◆ **TASKS AND EXERCISES**:
**1)** Write down the passage from the ebike fuel gauge discussion word for word, starting at "Secondly what is" and ending at "Hi Samuel, gogreenpower.".
**2)** In the ebike fuel gauge discussion, what voltage makes the gauge read full?

◆ **SUPPLIED TEXT**:
● ● ● ● ●
I’m building an ebike battery and I want to wire up a 12v fuel gauge to display the remaining “fuel”.
I have wired it up with a pot and playing around reveals empty on the gauge is around 6v and full is 10.5v.
I’m planning on having a step down module (input needs to take the variable battery voltage 30vdc-50vdc) and output 12vdc for the gauge and a second one to reduce that 12vdc to 5vdc for the MCU. (or a separate one taking the battery voltage and stepping down to 5vdc).
The MCU with monitor the battery voltage, convert and output a signal to the gauge.
My question is, how can I provide the 6 to 10.5vdc needed to drive the gauge? Most results I can find are overly complicated and use different approaches.
Hi gogreenpower
First question. Why do you need an MCU. What is wrong with converting the battery straight to Fuel gauge requirements.
Secondly what is the actual battery voltage. 30V to 50V isa pretty fair spread. Is it 50V full and 30V empty or exactly what.
Thirdly would not 0V to 12V for your gauge be OK. Like anything above 10.5V = OK and below 6V = Flat ??? Not quite sure exactly what this gauge is.
Cheers Bob
This will make the output at 50V around 10.16V and at 30V it will output 6.01V, which should be within the range for your gauge to read the charge correctly.
Hi Samuel, gogreenpower.
Like I said. Don’t know exactly what the “Fuel Gauge” is. It might need 12V separately to work. If so this should not be hard to arrange with some sort of step down converter.
● ● ● ● ●
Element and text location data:
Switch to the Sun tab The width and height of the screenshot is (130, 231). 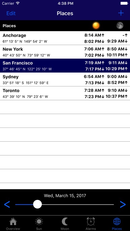click(39, 224)
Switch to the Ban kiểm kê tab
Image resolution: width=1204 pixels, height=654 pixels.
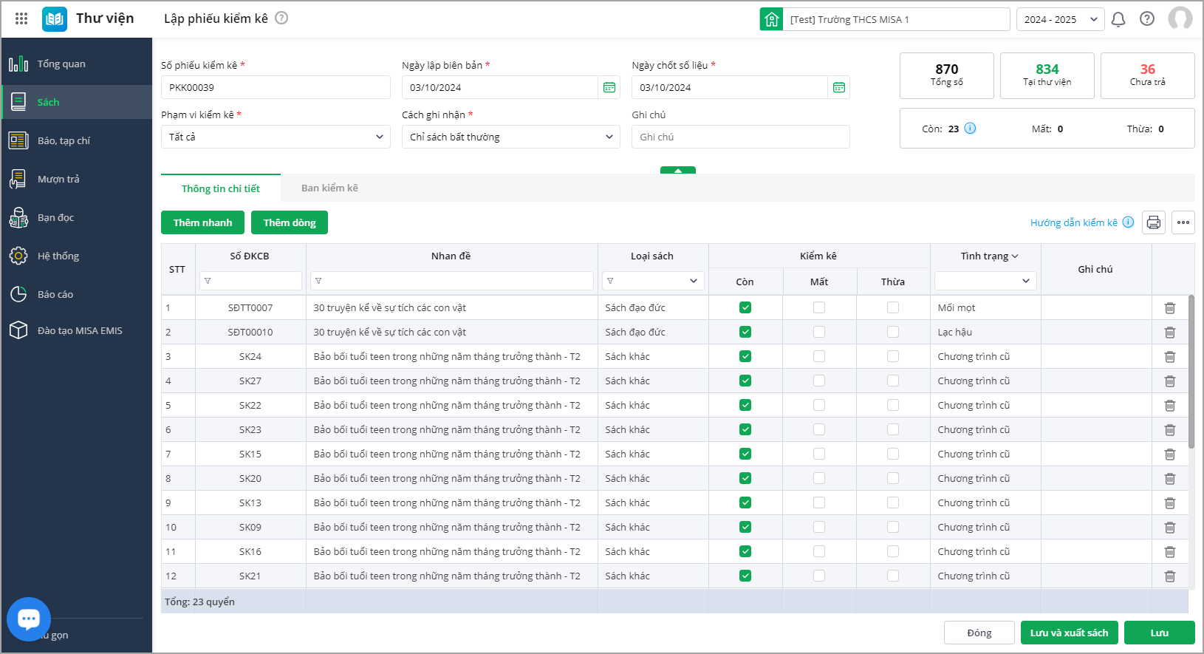(329, 188)
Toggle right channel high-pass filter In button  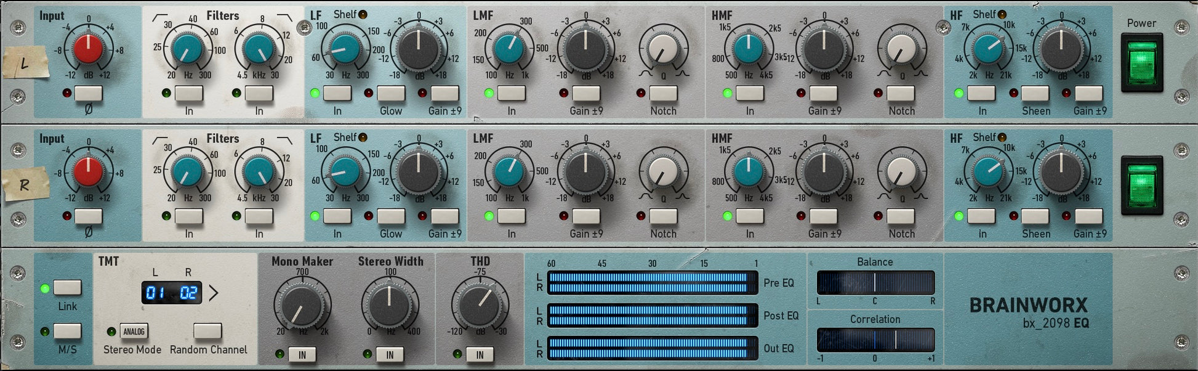[188, 216]
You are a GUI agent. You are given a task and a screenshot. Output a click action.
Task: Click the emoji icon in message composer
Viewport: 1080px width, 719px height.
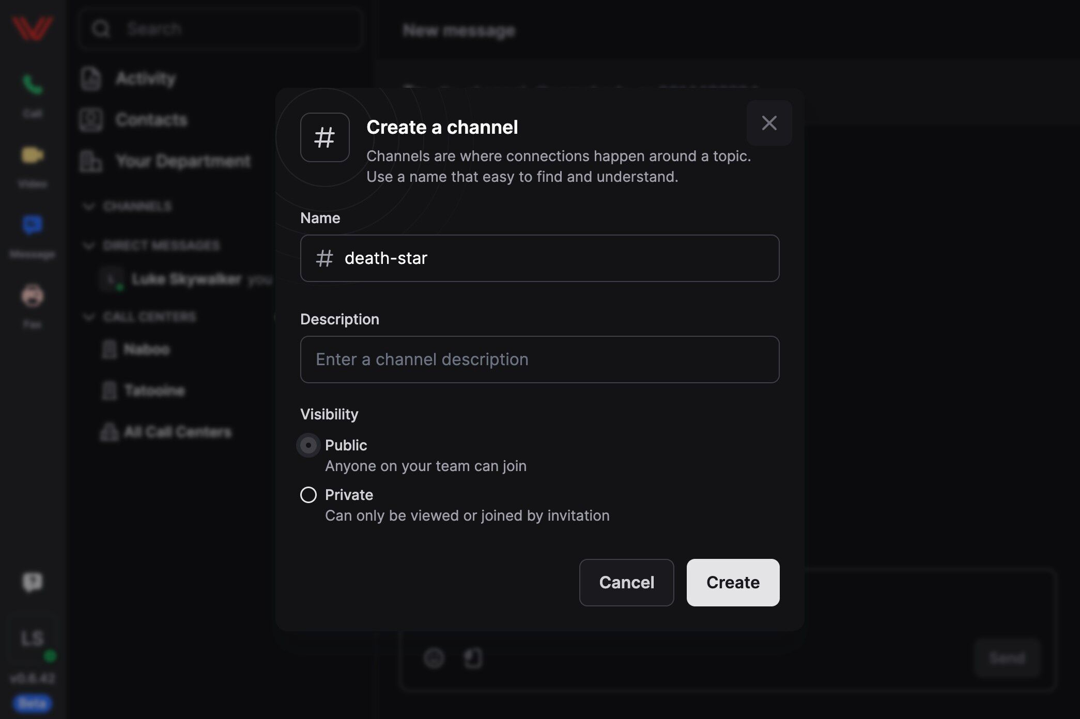point(434,658)
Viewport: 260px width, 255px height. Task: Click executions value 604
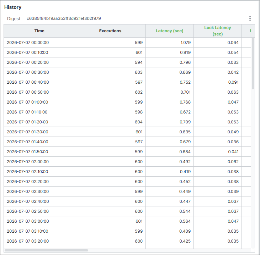coord(139,122)
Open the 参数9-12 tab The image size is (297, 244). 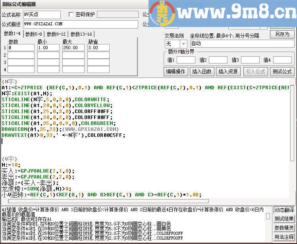pos(57,34)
● ● ● ● ●
◆ **EXERCISE RESULTS**:
**1)**
Secondly what is the actual battery voltage. 30V to 50V isa pretty fair spread. Is it 50V full and 30V empty or exactly what.
Thirdly would not 0V to 12V for your gauge be OK. Like anything above 10.5V = OK and below 6V = Flat ??? Not quite sure exactly what this gauge is.
Cheers Bob
This will make the output at 50V around 10.16V and at 30V it will output 6.01V, which should be within the range for your gauge to read the charge correctly.
Hi Samuel, gogreenpower.

**2)** 10.5 volts.